[Source material]

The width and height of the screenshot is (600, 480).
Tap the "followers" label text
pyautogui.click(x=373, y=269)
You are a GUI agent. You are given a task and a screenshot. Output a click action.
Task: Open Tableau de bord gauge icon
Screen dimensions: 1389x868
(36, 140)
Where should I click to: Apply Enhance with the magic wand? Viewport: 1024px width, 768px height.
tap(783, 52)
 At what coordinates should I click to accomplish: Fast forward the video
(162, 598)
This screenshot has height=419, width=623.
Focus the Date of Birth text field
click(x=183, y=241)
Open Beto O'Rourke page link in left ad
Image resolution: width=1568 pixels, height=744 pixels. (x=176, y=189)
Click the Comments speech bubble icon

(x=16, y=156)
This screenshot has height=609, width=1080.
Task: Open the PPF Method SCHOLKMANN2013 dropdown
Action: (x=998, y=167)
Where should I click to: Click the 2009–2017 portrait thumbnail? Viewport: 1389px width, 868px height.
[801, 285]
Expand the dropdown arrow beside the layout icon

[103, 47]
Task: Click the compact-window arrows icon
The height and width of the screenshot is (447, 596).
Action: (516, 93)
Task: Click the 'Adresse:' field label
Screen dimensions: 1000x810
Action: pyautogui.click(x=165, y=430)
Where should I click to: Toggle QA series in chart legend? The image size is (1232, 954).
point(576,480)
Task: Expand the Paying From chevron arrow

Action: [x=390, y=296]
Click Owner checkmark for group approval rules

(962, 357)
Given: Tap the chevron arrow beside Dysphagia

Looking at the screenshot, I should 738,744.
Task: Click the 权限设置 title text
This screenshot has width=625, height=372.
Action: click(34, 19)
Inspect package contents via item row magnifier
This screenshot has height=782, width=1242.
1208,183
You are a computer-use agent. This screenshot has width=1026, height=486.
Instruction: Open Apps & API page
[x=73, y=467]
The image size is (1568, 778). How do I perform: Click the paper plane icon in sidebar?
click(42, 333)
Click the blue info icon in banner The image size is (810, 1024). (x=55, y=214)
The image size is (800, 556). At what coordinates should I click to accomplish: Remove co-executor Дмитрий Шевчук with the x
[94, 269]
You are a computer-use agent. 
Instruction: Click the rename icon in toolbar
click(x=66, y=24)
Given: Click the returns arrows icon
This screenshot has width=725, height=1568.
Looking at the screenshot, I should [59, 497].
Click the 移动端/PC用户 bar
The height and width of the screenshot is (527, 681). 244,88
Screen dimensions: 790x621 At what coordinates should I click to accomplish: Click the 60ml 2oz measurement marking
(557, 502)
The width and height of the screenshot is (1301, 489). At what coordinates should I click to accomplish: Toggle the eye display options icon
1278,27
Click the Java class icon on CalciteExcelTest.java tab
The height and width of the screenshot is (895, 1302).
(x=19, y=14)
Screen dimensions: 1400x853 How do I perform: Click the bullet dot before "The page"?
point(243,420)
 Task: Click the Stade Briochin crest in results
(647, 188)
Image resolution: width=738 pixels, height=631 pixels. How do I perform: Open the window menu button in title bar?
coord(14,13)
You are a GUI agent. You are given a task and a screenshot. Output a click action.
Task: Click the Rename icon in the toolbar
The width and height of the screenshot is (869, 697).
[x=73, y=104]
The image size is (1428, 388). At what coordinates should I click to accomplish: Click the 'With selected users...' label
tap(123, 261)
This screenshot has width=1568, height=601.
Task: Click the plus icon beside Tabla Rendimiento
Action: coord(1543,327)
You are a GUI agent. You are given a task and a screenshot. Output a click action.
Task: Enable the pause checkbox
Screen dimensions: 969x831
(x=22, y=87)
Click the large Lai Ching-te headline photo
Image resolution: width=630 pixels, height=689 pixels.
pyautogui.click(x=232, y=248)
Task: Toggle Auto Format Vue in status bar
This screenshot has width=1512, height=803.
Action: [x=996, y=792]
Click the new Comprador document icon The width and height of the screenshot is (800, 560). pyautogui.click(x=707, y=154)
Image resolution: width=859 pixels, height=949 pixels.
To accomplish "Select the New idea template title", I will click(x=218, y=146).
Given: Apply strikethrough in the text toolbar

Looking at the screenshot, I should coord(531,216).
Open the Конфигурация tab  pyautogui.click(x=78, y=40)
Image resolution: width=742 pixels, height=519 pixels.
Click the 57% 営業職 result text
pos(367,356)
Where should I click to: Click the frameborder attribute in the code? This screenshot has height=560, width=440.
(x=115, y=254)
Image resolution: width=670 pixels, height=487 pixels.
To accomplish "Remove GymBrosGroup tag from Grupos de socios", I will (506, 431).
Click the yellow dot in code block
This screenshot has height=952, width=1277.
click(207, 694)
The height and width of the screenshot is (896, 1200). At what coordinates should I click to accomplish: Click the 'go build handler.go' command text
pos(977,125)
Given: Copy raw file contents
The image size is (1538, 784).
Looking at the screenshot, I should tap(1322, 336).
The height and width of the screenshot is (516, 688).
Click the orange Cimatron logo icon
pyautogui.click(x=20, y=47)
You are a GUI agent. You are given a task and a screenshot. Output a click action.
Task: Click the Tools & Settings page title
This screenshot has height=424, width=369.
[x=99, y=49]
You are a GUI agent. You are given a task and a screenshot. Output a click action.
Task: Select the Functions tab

[/Source material]

#### [Your goal]
Give back all the data exactly as it was written.

#### [Exercise result]
The width and height of the screenshot is (600, 480).
Tap the "followers" label text
pyautogui.click(x=373, y=269)
You are a GUI agent. You are given a task and a screenshot. Output a click action.
Task: Open Tableau de bord gauge icon
Screen dimensions: 1389x868
(36, 140)
Where should I click to: Apply Enhance with the magic wand? Viewport: 1024px width, 768px height.
tap(783, 52)
 At what coordinates should I click to accomplish: Fast forward the video
(162, 598)
This screenshot has height=419, width=623.
Focus the Date of Birth text field
click(x=183, y=241)
Open Beto O'Rourke page link in left ad
Image resolution: width=1568 pixels, height=744 pixels. (x=176, y=189)
Click the Comments speech bubble icon

(x=16, y=156)
This screenshot has height=609, width=1080.
Task: Open the PPF Method SCHOLKMANN2013 dropdown
Action: (x=998, y=167)
Where should I click to: Click the 2009–2017 portrait thumbnail? Viewport: 1389px width, 868px height.
[801, 285]
Expand the dropdown arrow beside the layout icon

[103, 47]
Task: Click the compact-window arrows icon
The height and width of the screenshot is (447, 596).
Action: (516, 93)
Task: Click the 'Adresse:' field label
Screen dimensions: 1000x810
Action: pyautogui.click(x=165, y=430)
Where should I click to: Toggle QA series in chart legend? The image size is (1232, 954).
point(576,480)
Task: Expand the Paying From chevron arrow

Action: [x=390, y=296]
Click Owner checkmark for group approval rules

(962, 357)
Given: Tap the chevron arrow beside Dysphagia

Looking at the screenshot, I should 738,744.
Task: Click the 权限设置 title text
This screenshot has width=625, height=372.
Action: click(34, 19)
Inspect package contents via item row magnifier
This screenshot has height=782, width=1242.
1208,183
You are a computer-use agent. This screenshot has width=1026, height=486.
Instruction: Open Apps & API page
[x=73, y=467]
The image size is (1568, 778). How do I perform: Click the paper plane icon in sidebar?
click(42, 333)
Click the blue info icon in banner The image size is (810, 1024). (x=55, y=214)
The image size is (800, 556). At what coordinates should I click to accomplish: Remove co-executor Дмитрий Шевчук with the x
[94, 269]
You are a computer-use agent. 
Instruction: Click the rename icon in toolbar
click(x=66, y=24)
Given: Click the returns arrows icon
This screenshot has width=725, height=1568.
Looking at the screenshot, I should [59, 497].
Click the 移动端/PC用户 bar
The height and width of the screenshot is (527, 681). 244,88
Screen dimensions: 790x621 At what coordinates should I click to accomplish: Click the 60ml 2oz measurement marking
(557, 502)
The width and height of the screenshot is (1301, 489). At what coordinates should I click to accomplish: Toggle the eye display options icon
1278,27
Click the Java class icon on CalciteExcelTest.java tab
The height and width of the screenshot is (895, 1302).
(x=19, y=14)
Screen dimensions: 1400x853 How do I perform: Click the bullet dot before "The page"?
point(243,420)
 Task: Click the Stade Briochin crest in results
(647, 188)
Image resolution: width=738 pixels, height=631 pixels. How do I perform: Open the window menu button in title bar?
coord(14,13)
You are a GUI agent. You are given a task and a screenshot. Output a click action.
Task: Click the Rename icon in the toolbar
The width and height of the screenshot is (869, 697).
[x=73, y=104]
The image size is (1428, 388). At what coordinates should I click to accomplish: Click the 'With selected users...' label
tap(123, 261)
This screenshot has width=1568, height=601.
Task: Click the plus icon beside Tabla Rendimiento
Action: coord(1543,327)
You are a GUI agent. You are given a task and a screenshot. Output a click action.
Task: Enable the pause checkbox
Screen dimensions: 969x831
(x=22, y=87)
Click the large Lai Ching-te headline photo
Image resolution: width=630 pixels, height=689 pixels.
pyautogui.click(x=232, y=248)
Task: Toggle Auto Format Vue in status bar
This screenshot has width=1512, height=803.
Action: [x=996, y=792]
Click the new Comprador document icon The width and height of the screenshot is (800, 560). pyautogui.click(x=707, y=154)
Image resolution: width=859 pixels, height=949 pixels.
To accomplish "Select the New idea template title", I will click(x=218, y=146).
Given: Apply strikethrough in the text toolbar

Looking at the screenshot, I should coord(531,216).
Open the Конфигурация tab  pyautogui.click(x=78, y=40)
Image resolution: width=742 pixels, height=519 pixels.
Click the 57% 営業職 result text
pos(367,356)
Where should I click to: Click the frameborder attribute in the code? This screenshot has height=560, width=440.
(x=115, y=254)
Image resolution: width=670 pixels, height=487 pixels.
To accomplish "Remove GymBrosGroup tag from Grupos de socios", I will (506, 431).
Click the yellow dot in code block
This screenshot has height=952, width=1277.
click(207, 694)
The height and width of the screenshot is (896, 1200). At what coordinates should I click to accomplish: Click the 'go build handler.go' command text
pos(977,125)
Given: Copy raw file contents
The image size is (1538, 784).
Looking at the screenshot, I should tap(1322, 336).
The height and width of the screenshot is (516, 688).
Click the orange Cimatron logo icon
pyautogui.click(x=20, y=47)
You are a GUI agent. You are given a task and a screenshot. Output a click action.
Task: Click the Tools & Settings page title
This screenshot has height=424, width=369.
[x=99, y=49]
You are a GUI agent. You are given a task and a screenshot. Output a click action.
Task: Select the Functions tab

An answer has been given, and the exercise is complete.